Reproduce the records below exactly, but only between the lines holding "The image size is (2551, 1456)." and "Given: Open the Raw Story profile avatar logo", inclusive.

» Record excerpts:
>>>>
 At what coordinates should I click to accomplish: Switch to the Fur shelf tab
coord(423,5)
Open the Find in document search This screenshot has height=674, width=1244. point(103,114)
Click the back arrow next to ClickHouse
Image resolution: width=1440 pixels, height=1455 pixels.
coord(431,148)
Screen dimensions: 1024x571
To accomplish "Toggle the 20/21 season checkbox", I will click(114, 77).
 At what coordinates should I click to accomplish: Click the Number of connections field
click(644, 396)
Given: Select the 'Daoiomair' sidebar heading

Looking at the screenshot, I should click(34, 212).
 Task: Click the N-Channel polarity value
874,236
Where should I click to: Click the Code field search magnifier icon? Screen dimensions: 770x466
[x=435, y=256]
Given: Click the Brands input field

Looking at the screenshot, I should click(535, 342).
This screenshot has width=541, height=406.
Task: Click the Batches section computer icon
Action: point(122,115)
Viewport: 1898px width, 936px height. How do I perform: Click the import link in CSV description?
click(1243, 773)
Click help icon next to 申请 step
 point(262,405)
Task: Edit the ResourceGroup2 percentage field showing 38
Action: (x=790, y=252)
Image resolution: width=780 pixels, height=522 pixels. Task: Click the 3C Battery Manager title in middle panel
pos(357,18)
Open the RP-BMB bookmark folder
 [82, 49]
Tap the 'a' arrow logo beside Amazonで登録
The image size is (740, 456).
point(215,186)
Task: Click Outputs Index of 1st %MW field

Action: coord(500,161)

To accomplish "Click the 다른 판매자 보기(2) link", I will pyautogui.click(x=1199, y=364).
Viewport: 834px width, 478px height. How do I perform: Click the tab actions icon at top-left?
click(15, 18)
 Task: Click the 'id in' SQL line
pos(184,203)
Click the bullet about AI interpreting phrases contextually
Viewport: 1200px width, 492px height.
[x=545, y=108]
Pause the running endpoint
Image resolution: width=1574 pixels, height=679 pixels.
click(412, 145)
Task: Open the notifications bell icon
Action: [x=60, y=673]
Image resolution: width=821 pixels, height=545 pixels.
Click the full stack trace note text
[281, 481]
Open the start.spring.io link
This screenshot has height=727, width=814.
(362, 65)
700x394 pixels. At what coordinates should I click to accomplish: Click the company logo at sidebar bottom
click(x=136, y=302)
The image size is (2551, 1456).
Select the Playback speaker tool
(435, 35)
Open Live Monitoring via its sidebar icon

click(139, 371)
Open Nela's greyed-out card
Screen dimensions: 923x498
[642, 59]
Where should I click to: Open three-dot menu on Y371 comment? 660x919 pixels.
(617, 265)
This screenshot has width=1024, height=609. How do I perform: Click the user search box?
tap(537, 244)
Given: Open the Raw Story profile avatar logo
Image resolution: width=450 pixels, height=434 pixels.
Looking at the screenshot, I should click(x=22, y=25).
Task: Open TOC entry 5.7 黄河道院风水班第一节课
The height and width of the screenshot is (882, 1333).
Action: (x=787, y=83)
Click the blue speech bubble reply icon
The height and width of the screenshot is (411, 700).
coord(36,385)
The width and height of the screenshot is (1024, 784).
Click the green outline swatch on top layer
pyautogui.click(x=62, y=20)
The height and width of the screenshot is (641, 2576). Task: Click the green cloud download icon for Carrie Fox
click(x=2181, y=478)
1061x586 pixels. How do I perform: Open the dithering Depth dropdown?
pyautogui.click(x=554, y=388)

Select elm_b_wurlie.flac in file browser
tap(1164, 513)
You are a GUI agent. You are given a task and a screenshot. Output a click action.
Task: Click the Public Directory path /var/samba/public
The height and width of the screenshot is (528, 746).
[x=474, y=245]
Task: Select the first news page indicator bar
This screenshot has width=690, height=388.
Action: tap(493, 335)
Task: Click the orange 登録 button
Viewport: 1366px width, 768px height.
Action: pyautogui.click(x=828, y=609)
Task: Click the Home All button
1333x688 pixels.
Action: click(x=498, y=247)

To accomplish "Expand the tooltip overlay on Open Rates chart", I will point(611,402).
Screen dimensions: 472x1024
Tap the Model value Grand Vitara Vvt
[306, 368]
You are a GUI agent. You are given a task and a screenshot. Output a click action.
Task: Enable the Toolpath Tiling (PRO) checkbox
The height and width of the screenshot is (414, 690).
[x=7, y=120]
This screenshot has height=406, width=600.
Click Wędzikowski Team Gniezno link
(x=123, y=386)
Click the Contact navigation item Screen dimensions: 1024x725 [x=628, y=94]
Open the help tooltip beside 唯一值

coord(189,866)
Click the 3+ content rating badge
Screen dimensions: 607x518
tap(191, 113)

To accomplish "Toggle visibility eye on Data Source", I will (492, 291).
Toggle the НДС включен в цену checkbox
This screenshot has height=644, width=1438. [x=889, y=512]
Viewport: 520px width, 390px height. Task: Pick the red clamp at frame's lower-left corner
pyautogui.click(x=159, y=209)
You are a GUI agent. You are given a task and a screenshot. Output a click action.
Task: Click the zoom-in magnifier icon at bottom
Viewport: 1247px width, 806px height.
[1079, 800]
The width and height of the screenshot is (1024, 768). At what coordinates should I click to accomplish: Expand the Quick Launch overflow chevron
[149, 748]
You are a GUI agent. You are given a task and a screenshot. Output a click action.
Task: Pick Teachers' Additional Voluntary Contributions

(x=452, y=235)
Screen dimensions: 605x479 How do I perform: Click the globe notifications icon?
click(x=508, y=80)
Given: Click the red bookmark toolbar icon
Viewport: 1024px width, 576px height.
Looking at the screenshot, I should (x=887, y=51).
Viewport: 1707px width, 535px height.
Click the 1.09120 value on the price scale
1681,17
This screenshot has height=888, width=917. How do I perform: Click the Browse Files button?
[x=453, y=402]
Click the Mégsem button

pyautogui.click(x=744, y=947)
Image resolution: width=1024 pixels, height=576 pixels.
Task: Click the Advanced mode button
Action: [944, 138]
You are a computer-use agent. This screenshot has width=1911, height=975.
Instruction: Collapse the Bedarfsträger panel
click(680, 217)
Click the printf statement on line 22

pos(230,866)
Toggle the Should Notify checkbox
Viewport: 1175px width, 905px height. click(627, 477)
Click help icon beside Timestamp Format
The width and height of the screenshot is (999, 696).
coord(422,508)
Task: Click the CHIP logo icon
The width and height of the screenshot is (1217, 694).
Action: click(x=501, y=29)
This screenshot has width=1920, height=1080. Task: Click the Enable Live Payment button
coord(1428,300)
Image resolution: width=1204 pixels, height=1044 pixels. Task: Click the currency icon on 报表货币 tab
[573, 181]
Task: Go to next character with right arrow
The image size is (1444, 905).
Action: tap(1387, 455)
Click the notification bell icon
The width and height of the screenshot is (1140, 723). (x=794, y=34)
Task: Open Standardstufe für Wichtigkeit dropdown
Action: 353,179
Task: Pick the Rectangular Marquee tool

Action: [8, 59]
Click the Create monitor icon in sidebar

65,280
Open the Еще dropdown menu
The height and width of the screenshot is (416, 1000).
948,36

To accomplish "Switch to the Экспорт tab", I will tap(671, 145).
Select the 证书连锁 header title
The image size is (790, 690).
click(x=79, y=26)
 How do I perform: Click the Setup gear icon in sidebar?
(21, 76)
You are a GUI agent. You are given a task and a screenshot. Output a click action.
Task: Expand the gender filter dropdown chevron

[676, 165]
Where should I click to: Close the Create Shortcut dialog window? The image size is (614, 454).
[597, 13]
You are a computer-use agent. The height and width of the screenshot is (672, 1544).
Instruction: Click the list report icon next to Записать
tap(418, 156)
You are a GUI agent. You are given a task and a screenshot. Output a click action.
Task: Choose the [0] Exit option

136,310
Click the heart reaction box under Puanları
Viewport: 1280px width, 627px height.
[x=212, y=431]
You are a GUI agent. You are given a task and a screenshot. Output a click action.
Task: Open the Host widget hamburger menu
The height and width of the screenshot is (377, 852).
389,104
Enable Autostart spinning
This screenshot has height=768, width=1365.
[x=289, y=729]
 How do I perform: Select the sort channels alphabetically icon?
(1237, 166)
<<<<
» Written solution:
The image size is (2551, 1456).
Select the Playback speaker tool
(435, 35)
Open Live Monitoring via its sidebar icon

click(139, 371)
Open Nela's greyed-out card
Screen dimensions: 923x498
[642, 59]
Where should I click to: Open three-dot menu on Y371 comment? 660x919 pixels.
(617, 265)
This screenshot has width=1024, height=609. How do I perform: Click the user search box?
tap(537, 244)
Given: Open the Raw Story profile avatar logo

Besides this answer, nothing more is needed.